California-Mountain View-2029 Stierlin Court Lease [Amendment No. 1] - Britannia Hacienda VIII LLC and LinkedIn Corp.
FIRST AMENDMENT TO LEASE
THIS FIRST AMENDMENT TO LEASE ("Amendment") is entered into and dated as of September , 2007 (the "Effective Date") by and between BRITANNIA HACIENDA VIII LLC, a Delaware limited liability company ("Landlord") and LINKEDIN CORPORATION, a Delaware corporation ("Tenant"), with reference to the following facts:
A. Landlord and Tenant are parties to a Lease dated as of March 20, 2007 (the "Initial Lease"), covering premises consisting of approximately 37,293 square feet of space constituting Suite 200 (the "Initial Premises") of the building commonly known as 2029 Stierlin Court (the "Building") in the Britannia Shoreline Technology Park in Mountain View, California (the "Center"). The term of the Initial Lease is scheduled to expire on April 30, 2010, subject to one 2-year renewal option as set forth in the Initial Lease.
B. As of the Expansion Commencement Date (as defined below), Landlord and Tenant wish to add space consisting of approximately 22,807 square feet constituting Suite 100 of the Building to the Initial Premises for the remainder of the term of the Lease and, if applicable, for any renewal term duly elected by Tenant under the Lease. For purposes of this Amendment and of the Initial Lease as modified by this Amendment, the term "Expansion Premises" shall mean Suite 100 described in the preceding sentence; the term "Premises" shall mean and include both the Initial Premises and the Expansion Premises; and the term "Lease" shall mean the Initial Lease as modified by this Amendment.
C. In connection with the addition of the Expansion Premises to the Initial Premises pursuant to this Amendment, Landlord and Tenant also wish to modify certain provisions of the Initial Lease and certain of their respective rights and obligations thereunder, all subject to and as more particularly set forth in this Amendment. As of the Effective Date, this Amendment modifies and amends the Initial Lease and supersedes any inconsistent provisions of the Initial Lease with respect to the matters covered by this Amendment.
D. Capitalized terms used in this Amendment as defined terms but not specifically defined in this Amendment shall have the meanings assigned to such terms in the Initial Lease.
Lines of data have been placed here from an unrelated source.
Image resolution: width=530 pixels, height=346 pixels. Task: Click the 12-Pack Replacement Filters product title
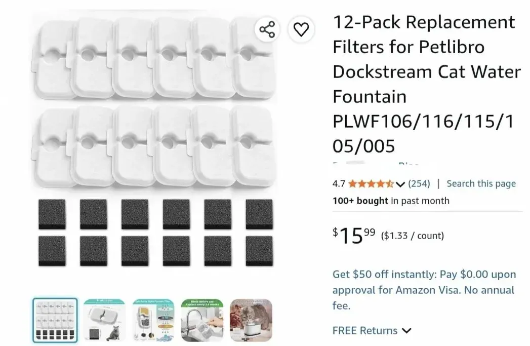[x=427, y=84]
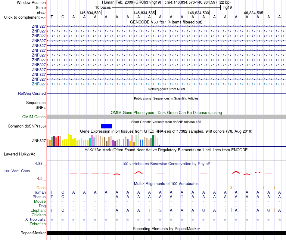
Task: Open the RefSeq Curated track label
Action: point(32,93)
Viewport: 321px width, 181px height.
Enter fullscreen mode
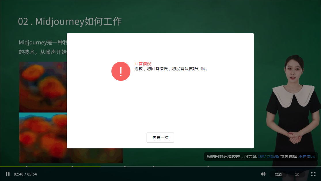point(313,174)

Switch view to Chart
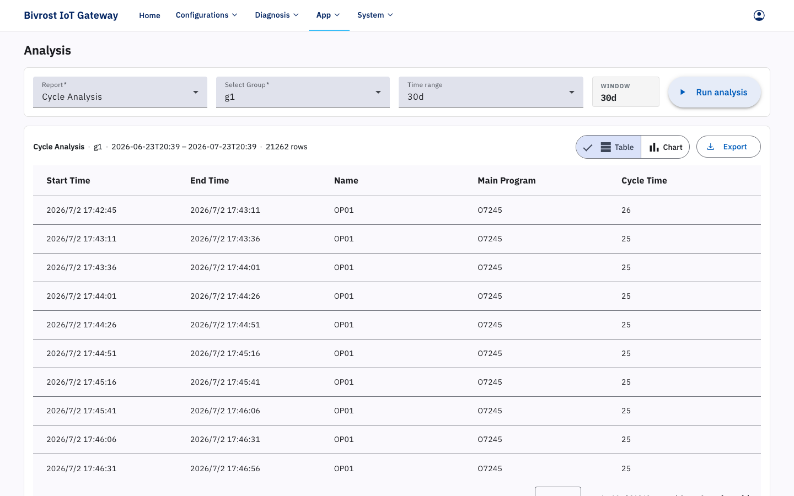(666, 147)
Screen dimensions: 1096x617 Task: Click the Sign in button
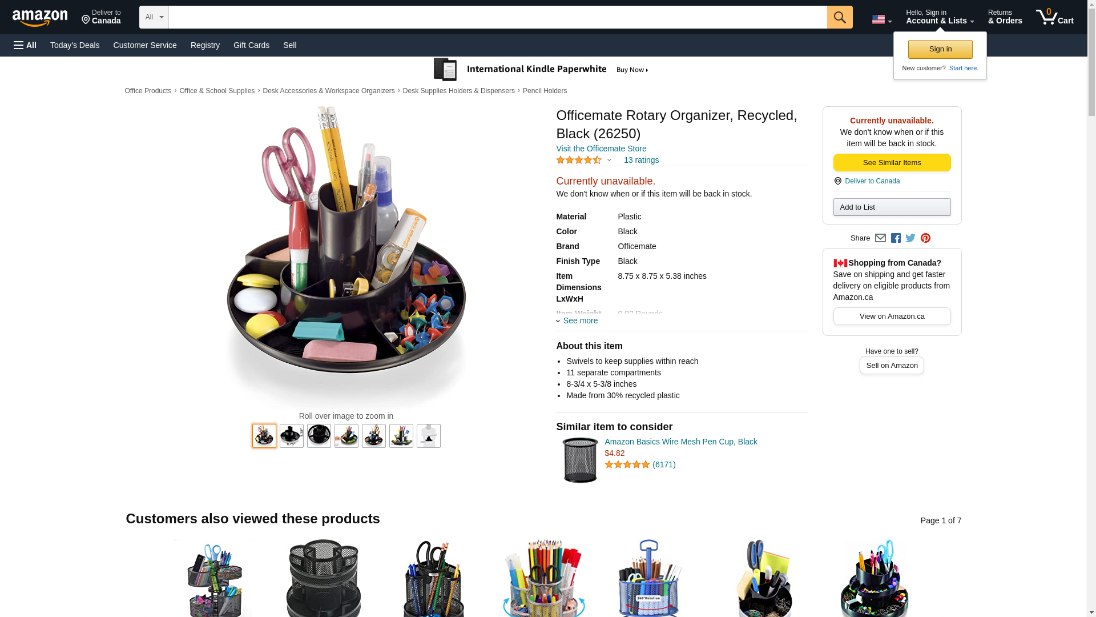[940, 49]
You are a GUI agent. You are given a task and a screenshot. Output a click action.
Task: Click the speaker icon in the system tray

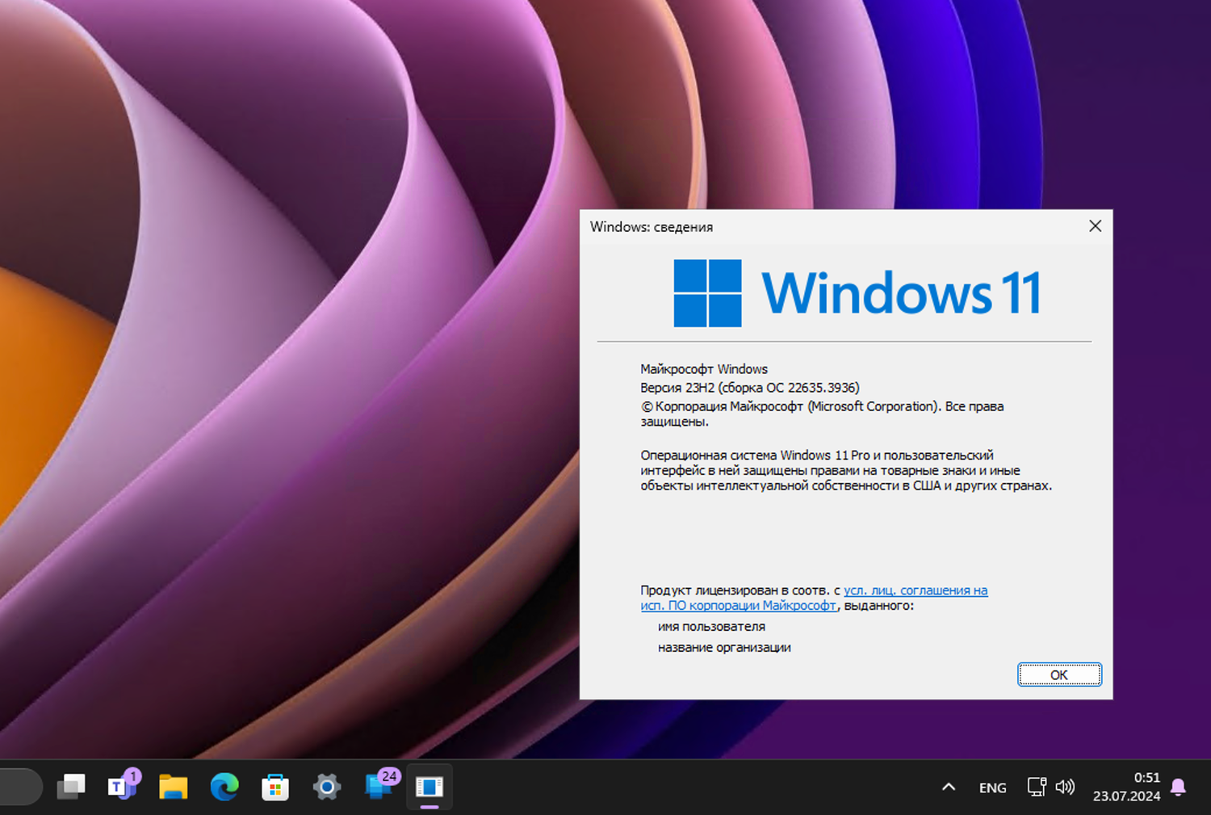(1066, 787)
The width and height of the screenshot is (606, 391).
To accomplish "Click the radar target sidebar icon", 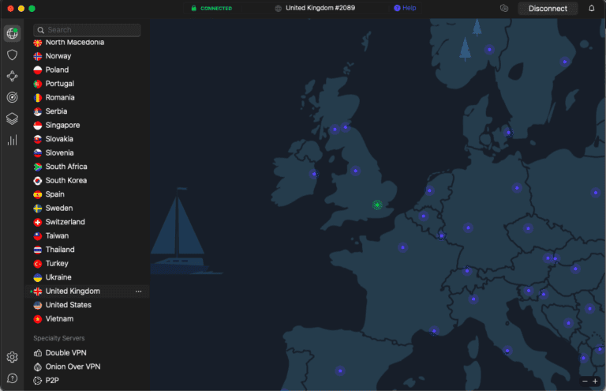I will [x=12, y=97].
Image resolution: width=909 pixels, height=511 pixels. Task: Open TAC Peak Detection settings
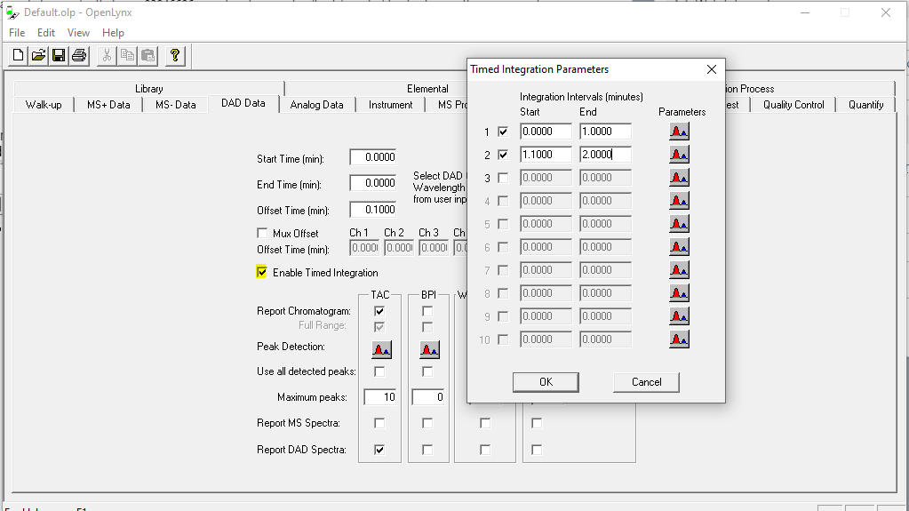coord(380,348)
NOW, THEREFORE, in consideration of the mutual agreements contained in this Amendment and for other good and valuable consideration, the receipt and sufficiency of which are hereby acknowledged, Landlord and Tenant agree as follows:
|1.||Expansion Premises Included in Premises; Base Rent; Pro Rata Share; Utilities.|
(a) As of the day on which Landlord delivers possession of the Expansion Premises to Tenant in the condition required under this Amendment (such day being referred to
herein as the "Expansion Commencement Date"), the Expansion Premises are added to the Initial Premises and shall constitute part of the Premises under the Lease for all purposes, except as otherwise expressly provided herein. For purposes of determining the Expansion Commencement Date, the Expansion Premises shall be deemed to be in the condition required under this Amendment if they comply in all material respects with the condition required under Paragraph 3 of this Amendment, subject only to "punch list" items which do not materially interfere with Tenant's ability to occupy and use the Expansion Premises for the normal operation of Tenant's business. To the extent any such "punch list" items exist on the Expansion Commencement Date, Landlord shall proceed with reasonable diligence to complete the repair or correction of such "punch list" items as promptly as practicable after the Expansion Commencement Date. The present expectation of the parties is that the Expansion Commencement Date will occur on or about November 1, 2007, but the parties acknowledge that Landlord's ability to deliver the Expansion Premises to Tenant on or about that target date is subject to multiple variables, some of which may be beyond the control of Landlord, including (but not limited to) the surrender of the space by the preceding tenant of the Expansion Premises (the "Preceding Tenant"). During the period from the Effective Date until the Expansion Commencement Date, Landlord agrees to provide Tenant with periodic updates regarding the progress of delivery of the Expansion Premises and the anticipated Expansion Commencement Date, as reasonably requested in writing by Tenant from time to time. If the surrender of the Expansion Premises by the Preceding Tenant occurs before the target date specified above, Landlord will use its commercially reasonable efforts to deliver the Expansion Premises to Tenant as promptly as practicable thereafter, and the parties acknowledge that the Expansion Commencement Date might occur as early as October 16, 2007.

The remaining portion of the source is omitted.